幾度となく、同じ所を行ったり来たりさせられている魁斗。その理由も気づいていた。
(魁斗「相手も・・・ 安田と女性を捜している・・・」)
魁斗は1本の木を背にして立ち止まる。左手を上げて、3本指を立てた。
藤岡「何の真似だ・・・?」
魁斗「ここら辺だろう? 30mは?」
藤岡「まだ25m。あと5m先だ」
魁斗「わかった・・・」
立ち止まっていた魁斗は、再び歩き出した。5mほど先にあった低い木を確認すると、右側にそれが来るように立ち止まり・・・左手を真上に上げ、親指をグルグルと不自然に回した。
藤岡「次は左の小道に入れ。20m程先だ」
(魁斗「ここは・・・ 見えてない・・・」)
さらに指定された場所の近くにある木に身を寄せ・・・心臓を抑えて、前屈みにしゃがみ込む。

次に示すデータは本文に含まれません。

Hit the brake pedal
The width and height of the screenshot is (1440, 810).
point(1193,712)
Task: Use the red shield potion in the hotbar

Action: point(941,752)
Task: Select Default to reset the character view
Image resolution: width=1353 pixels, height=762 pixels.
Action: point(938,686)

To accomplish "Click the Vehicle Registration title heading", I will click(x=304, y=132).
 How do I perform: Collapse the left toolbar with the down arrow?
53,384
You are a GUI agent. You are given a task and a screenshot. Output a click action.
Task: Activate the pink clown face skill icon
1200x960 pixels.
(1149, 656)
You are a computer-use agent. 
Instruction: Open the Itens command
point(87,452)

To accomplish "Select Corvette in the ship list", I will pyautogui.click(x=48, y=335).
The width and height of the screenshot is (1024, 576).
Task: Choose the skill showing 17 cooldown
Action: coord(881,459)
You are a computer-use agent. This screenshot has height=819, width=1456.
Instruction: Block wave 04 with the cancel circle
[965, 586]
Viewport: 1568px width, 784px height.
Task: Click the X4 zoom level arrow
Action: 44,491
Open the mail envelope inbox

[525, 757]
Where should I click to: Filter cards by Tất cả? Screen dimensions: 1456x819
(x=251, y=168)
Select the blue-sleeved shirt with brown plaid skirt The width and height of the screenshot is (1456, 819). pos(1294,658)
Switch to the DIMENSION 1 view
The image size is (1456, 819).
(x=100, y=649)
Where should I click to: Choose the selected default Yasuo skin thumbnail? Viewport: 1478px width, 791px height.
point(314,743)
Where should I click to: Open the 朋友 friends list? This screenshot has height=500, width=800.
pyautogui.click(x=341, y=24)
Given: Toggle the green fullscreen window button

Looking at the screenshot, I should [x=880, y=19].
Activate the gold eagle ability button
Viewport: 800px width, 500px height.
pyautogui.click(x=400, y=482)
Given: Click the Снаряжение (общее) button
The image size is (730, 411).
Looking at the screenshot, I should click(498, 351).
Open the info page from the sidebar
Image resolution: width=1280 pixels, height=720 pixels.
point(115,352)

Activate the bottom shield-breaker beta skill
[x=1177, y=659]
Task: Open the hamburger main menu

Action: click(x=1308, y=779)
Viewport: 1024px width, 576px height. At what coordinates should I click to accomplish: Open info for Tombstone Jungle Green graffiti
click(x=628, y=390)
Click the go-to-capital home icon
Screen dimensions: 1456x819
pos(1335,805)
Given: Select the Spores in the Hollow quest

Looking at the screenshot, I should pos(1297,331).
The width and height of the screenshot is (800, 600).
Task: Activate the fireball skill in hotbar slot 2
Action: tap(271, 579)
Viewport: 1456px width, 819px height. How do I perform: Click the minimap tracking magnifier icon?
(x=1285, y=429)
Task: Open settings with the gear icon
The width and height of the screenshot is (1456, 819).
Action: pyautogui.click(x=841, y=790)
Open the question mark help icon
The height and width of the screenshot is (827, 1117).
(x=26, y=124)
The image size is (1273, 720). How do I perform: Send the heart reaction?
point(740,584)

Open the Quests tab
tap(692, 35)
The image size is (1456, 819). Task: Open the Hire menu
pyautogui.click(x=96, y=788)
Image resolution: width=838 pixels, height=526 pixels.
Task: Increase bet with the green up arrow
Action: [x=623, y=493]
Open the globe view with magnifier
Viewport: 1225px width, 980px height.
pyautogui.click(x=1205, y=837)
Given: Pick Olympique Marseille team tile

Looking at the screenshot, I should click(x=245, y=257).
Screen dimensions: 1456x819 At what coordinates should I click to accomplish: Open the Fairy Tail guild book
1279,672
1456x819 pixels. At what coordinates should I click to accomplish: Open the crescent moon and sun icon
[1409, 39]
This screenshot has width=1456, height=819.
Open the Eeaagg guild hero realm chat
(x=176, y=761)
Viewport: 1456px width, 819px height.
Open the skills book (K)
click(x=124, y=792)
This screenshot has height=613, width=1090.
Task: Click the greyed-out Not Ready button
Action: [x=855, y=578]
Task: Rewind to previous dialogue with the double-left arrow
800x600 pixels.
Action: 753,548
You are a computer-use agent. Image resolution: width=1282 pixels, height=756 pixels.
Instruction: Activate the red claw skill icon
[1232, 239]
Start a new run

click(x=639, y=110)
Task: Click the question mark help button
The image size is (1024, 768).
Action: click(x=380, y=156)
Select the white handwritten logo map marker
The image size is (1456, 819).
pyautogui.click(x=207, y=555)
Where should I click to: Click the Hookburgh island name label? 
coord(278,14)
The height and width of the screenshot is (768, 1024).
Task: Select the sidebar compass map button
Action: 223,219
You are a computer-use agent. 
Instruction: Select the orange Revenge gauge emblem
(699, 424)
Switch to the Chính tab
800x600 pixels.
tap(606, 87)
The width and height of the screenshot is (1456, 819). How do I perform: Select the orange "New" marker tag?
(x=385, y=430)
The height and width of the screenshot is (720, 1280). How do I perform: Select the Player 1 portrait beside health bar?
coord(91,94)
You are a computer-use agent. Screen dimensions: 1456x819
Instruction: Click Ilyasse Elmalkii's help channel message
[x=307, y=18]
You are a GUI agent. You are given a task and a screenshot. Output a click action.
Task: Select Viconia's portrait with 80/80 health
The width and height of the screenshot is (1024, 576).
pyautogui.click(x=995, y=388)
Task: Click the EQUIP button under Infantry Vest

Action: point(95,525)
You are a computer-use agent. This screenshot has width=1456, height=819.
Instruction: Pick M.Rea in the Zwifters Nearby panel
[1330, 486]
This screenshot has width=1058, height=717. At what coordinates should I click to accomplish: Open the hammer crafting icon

藤岡「ふ・・・。苦しいようだな。だが休む暇はないぞ。立て。
道なりにもう少し歩けば・・・ 図書館がある。
そこまで行くんだ」
(魁斗「この位置は・・・ 見えている・・・」)
IQ180の頭脳は・・・ 相手が見えている位置と見えてない位置を元に・・・すでに頭に入っている東京タワー周辺の地図から、藤岡のいる場所を絞っていく。
(魁斗「高い位置から、こちらを見ている。
そして、メソニックビルや大学施設ではない・・・
ならば・・・」)
左右に見える、大きなホテルを確認した魁斗。左側に東京プリンスホテル、右側にはパークタワーホテルが見えた。
(魁斗「この2つのどちらか・・・」)
図書館の前にある駐車場に入り、大きなトラックを左側の壁にし、魁斗は携帯電話をわざと落とした。
ゆっくりとそれを拾い上げ・・・再び耳にあてる。
藤岡「携帯が壊れたら・・・その時点で終わりだぞ。
そのまま真っ直ぐ歩け」
(魁斗「見えている! この位置が見えるなら・・・
プリンスパークタワーだ!」)
何気に歩き、ふと立ち止まった。
(魁斗「ここなら・・・ 死角になっているはずだ・・・」)
藤岡「どうした? 何故、立ち止まる?」
魁斗「さっきから、同じ所をグルグル回っている・・・
娘の所へ案内する気はあるのか?」
そして時間稼ぎに出る。
藤岡「あぁ。もうすぐだ」
魁斗「具体的な場所を言うつもりはないのか・・・?」
左手に携帯を持ちかえ・・・藤岡と会話する魁斗は、右側のポケットに手を突っ込む。
藤岡「そんな事はないさ・・・」
そしてポケットの中にある自分の携帯電話を操作した。
・・・ ・・・。
午後9時56分。都内某所。
1台のロールスロイスが、4人の人物を乗せて走っている。
リナ「ん・・・」
その後部座席で横になっていたリナ。振動で目を覚ます。
リナ「・・・ ・・・」
目を開くが、視界はぼやけたまま。
老人「ほぅ。あと1時間は目を覚まさないと思っていたが・・・」
リナ「 !? 」
ロールスロイス後部座席。リナは目の前に向かい合うように座るグランドマスターの姿を見た。
リナ「・・・ ・・・」
何かアクションを起こそうとするが・・・手足がしびれて、思うように動かせない。
老人「余の攻撃を直接くらったんだ。
そうは動けまい・・・」
小さな笑みを浮かべながら、リナに視線を合わせる。
リナ「・・・ ・・・」
リナもまた、目の前の男に視線を合わせる事しかできない。
老人「新世界に向かっている・・・」
リナ「・・・ ・・・」
老人「【何故、私を連れ去るのか・・・】
その疑問に、納得いく答えを与えるには・・・
いささか時間が必要だ」
リナ「・・・ ・・・」
老人「そうだ。もっとも【霊能力】という言葉は・・・
お前達の言葉だがな・・・」
リナは無言だったが・・・ 頭の中で思う事が、全てグランドマスターには筒抜けだった。
老人「お前が連れ去られたのは・・・
全ての運命を握っているからだ」
(リナ「私が・・・? 全ての運命を握っている・・・?」)
老人「ユダヤの事は・・・ 知っているか?」
グランドマスターは、唐突に質問してきた。
(リナ「ユダヤ? ナチスの・・・ユダヤ人迫害・・・?」
老人「その程度か・・・
ポグロムや歴史的冤罪の話など・・・ 知らぬか・・・」
リナ「・・・ ・・・」
理数系にはめっぽう強いリナだが・・・ 歴史や政治経済など社会系の教科は大の苦手だ。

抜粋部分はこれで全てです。